§ Task description:
From the report below on the knife attack on an AfD politician in Mannheim, extract verbatim the passage that begins with the words "Authorities in Mannheim" and ends with the words "German media reports.".

§ Given passage:

An Alternative for Germany (AfD) politician was injured with a knife in Germany’s southern city of Mannheim, just days after a terror attack in the same city in which a police officer was murdered.
Heinrich Koch, a candidate in the local elections, says he was attacked by Left-wing extremists after he caught them tearing down campaign material for the AfD party in Mannheim.
In a video posted on social media purporting to show the moment of the attack, Mr Koch stops a man carrying AfD placards and what appears to be a Stanley knife. The pair then get into a scuffle and Mr Koch can be heard shouting for the police.
Mr Koch was later taken to hospital where he required stitches for the cuts. A spokesman for the AfD said the perpetrators were “Left-wing extremists”, while German police have not yet given any details about the suspects’ identities.
Mannheimer Morgen, a local newspaper, reported that the alleged knife attacker has already been arrested and that police are seeking two other suspects.
Mr Koch, 62, is a founding member of the AfD’s district association in Mannheim and a former engineer.
Authorities in Mannheim are on high alert after a stabbing rampage last week, in which an Afghan extremist killed a police officer and injured a Right-wing anti-Islam blogger.
The suspect, Sulaiman Ataee, 25, is a married father-of-two who came to Germany as a child refugee 10 years ago, according to German media reports.
He was a successful student who seemed well integrated into German society, but appears to have turned to radicalism shortly after moving to the Mannheim area, sources told Bild newspaper.

§ Data records:
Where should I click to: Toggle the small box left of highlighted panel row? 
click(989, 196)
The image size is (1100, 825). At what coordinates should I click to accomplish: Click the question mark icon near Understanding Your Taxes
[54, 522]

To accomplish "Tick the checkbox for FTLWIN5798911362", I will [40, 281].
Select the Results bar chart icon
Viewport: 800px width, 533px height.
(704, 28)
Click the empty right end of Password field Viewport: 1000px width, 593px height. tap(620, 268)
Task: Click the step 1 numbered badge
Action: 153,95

§ Written response:
Authorities in Mannheim are on high alert after a stabbing rampage last week, in which an Afghan extremist killed a police officer and injured a Right-wing anti-Islam blogger.
The suspect, Sulaiman Ataee, 25, is a married father-of-two who came to Germany as a child refugee 10 years ago, according to German media reports.